SELECTION:

:::::

# I was happy with my skate banana until I tried my friends board. Can u guys help me?



## Mystery2many (Aug 14, 2013)

The banana is garbage. It is good to learn on but once your skill level comes up you easily out grow the banana, or any full rocker board. 

Look for a medium to medium stiff all mountain board with some camber in it. camber rocker camber, rocker camber rocker. 154 in size. Also make sure it has a twin side cut. Directional twin or true twin.


----------



## snowklinger (Aug 30, 2011)

Sounds like you want an all mountain twin?

K2 Happy Hour
NS Proto

In that range of boards?

At your weight you don't need something much stiffer imo.

Then again I have no idea how stiff a TRHP is, maybe you're looking for a 2x4 with rails


----------



## e.honda (Nov 14, 2014)

Hey man, I'm new here but I know a few things about the SkateBanana. While I do love it, there are plenty of alternatives if you're going to be staying out of the park.
Have you looked at the rocker lines on the Rome boards at all?
With something like the Rome Factory Rocker you get some rocker tech. Its going to float in the powder and have some tip and tail pressure for speed just like the TRS. 
All that being said...the TRS is a pretty awesome board.
Here's some info on the RFR Rome FR Snowboard



overflow said:


> Hello guys,
> 
> I'm a brazilian guy that moved to Switzerland 3 years ago, which was when I started to snowboard. I had quite a good improvement, especially due the fact that I could go to the mountains a lot during winter (every weekend let's say).
> 
> ...


----------



## overflow (Dec 28, 2011)

Mystery2many said:


> The banana is garbage. It is good to learn on but once your skill level comes up you easily out grow the banana, or any full rocker board.
> 
> Look for a medium to medium stiff all mountain board with some camber in it. camber rocker camber, rocker camber rocker. 154 in size.


Yeah, although I have that unconditional love for the Banana because was the board that I learnt everything. Also, my friend still takes the Banana when we go to the park to try new stuff. 
On the other hand, once my friend started to do some basic tricks with his new board, I've noticed he became much better.

But like you said, I totally feel now that the Banana is "holding" a bit my progress.


----------



## Mystery2many (Aug 14, 2013)

I also owned the Banana years back. I bought into all the hype and thought it was awesome. Same experience as you, I rode a buddies board and I just couldn't believe the difference. I immediately bought a Never Summer SL and it changed my world. I can't even explain properly how many different areas of my riding improved on my first day on the new board... I now hate the banana for holding me back.
:hairy:


----------



## overflow (Dec 28, 2011)

I looked the NS Proto HD

Proto HD

This board seems to be very popular here. Does anyone that had/have a banana also have the NS Proto HD?

Despite the camber (Proto is C-R-C and Banana only R), is there main differences? The magne-traction or something similar also exist on that board?

I was thinking in get a new board and that way have 2 boards, on for when I go to park (banana) and the other when I feel more like riding, but apparently that Proto HD can do the job for both situations, is that correct?

:::::

DATA PROVIDED:

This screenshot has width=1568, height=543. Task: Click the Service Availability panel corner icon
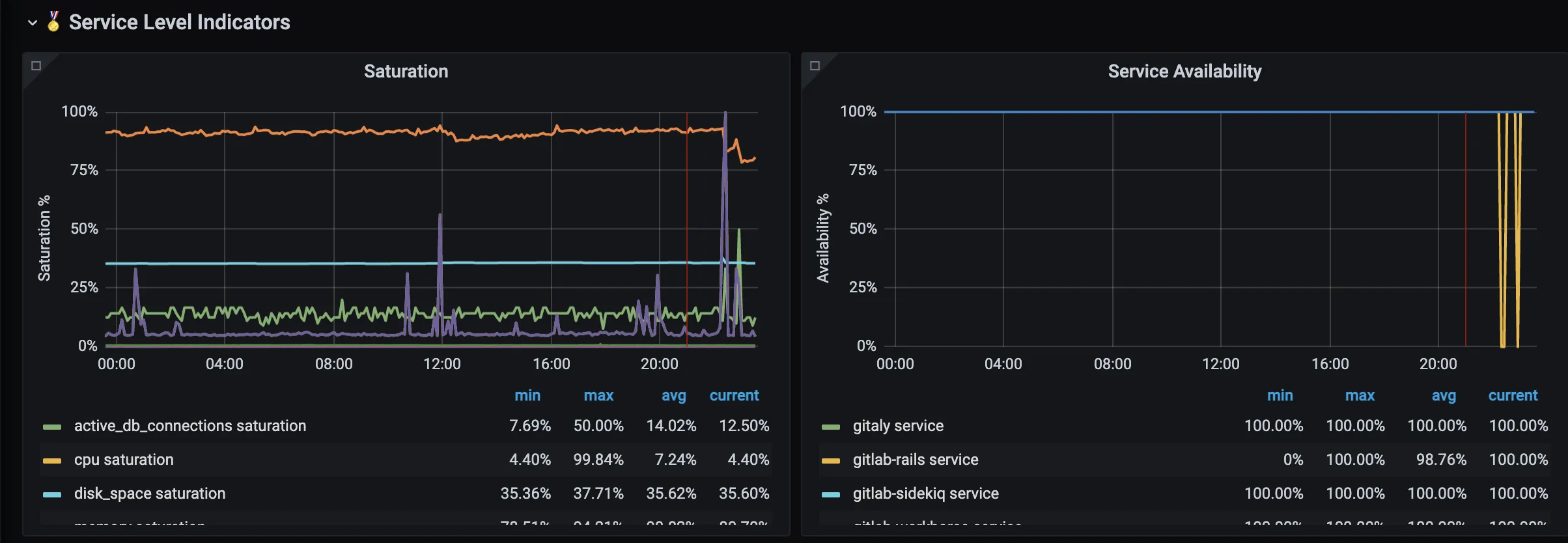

:::::

WHAT IS BEING ASKED:
List every distinct username that appears as a poster in the snowboard thread.

RESPONSE TO THE TASK:
Mystery2many, snowklinger, e.honda, overflow